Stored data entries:
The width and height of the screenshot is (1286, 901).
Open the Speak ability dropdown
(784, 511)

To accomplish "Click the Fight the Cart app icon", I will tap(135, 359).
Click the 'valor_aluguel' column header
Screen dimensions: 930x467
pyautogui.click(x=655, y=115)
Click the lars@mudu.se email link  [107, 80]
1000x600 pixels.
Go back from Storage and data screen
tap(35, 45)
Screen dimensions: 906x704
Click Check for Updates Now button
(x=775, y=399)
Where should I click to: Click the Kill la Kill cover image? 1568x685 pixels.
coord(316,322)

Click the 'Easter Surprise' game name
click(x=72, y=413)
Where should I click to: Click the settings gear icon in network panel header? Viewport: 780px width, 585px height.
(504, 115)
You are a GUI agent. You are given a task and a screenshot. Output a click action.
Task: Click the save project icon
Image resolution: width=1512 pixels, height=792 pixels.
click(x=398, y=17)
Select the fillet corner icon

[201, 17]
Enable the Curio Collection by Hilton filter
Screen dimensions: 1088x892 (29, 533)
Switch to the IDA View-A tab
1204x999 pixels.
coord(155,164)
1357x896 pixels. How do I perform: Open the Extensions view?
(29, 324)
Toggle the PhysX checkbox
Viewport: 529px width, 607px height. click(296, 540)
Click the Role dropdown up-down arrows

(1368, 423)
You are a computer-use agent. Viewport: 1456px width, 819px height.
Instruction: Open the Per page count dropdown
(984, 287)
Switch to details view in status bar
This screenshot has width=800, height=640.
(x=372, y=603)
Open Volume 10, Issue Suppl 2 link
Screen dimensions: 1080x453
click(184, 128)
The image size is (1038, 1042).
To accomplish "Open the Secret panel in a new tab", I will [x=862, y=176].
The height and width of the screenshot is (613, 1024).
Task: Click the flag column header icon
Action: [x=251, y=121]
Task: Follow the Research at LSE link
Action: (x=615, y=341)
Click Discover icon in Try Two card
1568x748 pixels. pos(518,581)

*Task*: Exactly as written, give the line containing "Instruction: Open the Per page count dropdown" and all remaining lines of the records.

*Response box*:
Instruction: Open the Per page count dropdown
(984, 287)
Switch to details view in status bar
This screenshot has width=800, height=640.
(x=372, y=603)
Open Volume 10, Issue Suppl 2 link
Screen dimensions: 1080x453
click(184, 128)
The image size is (1038, 1042).
To accomplish "Open the Secret panel in a new tab", I will [x=862, y=176].
The height and width of the screenshot is (613, 1024).
Task: Click the flag column header icon
Action: [x=251, y=121]
Task: Follow the Research at LSE link
Action: (x=615, y=341)
Click Discover icon in Try Two card
1568x748 pixels. pos(518,581)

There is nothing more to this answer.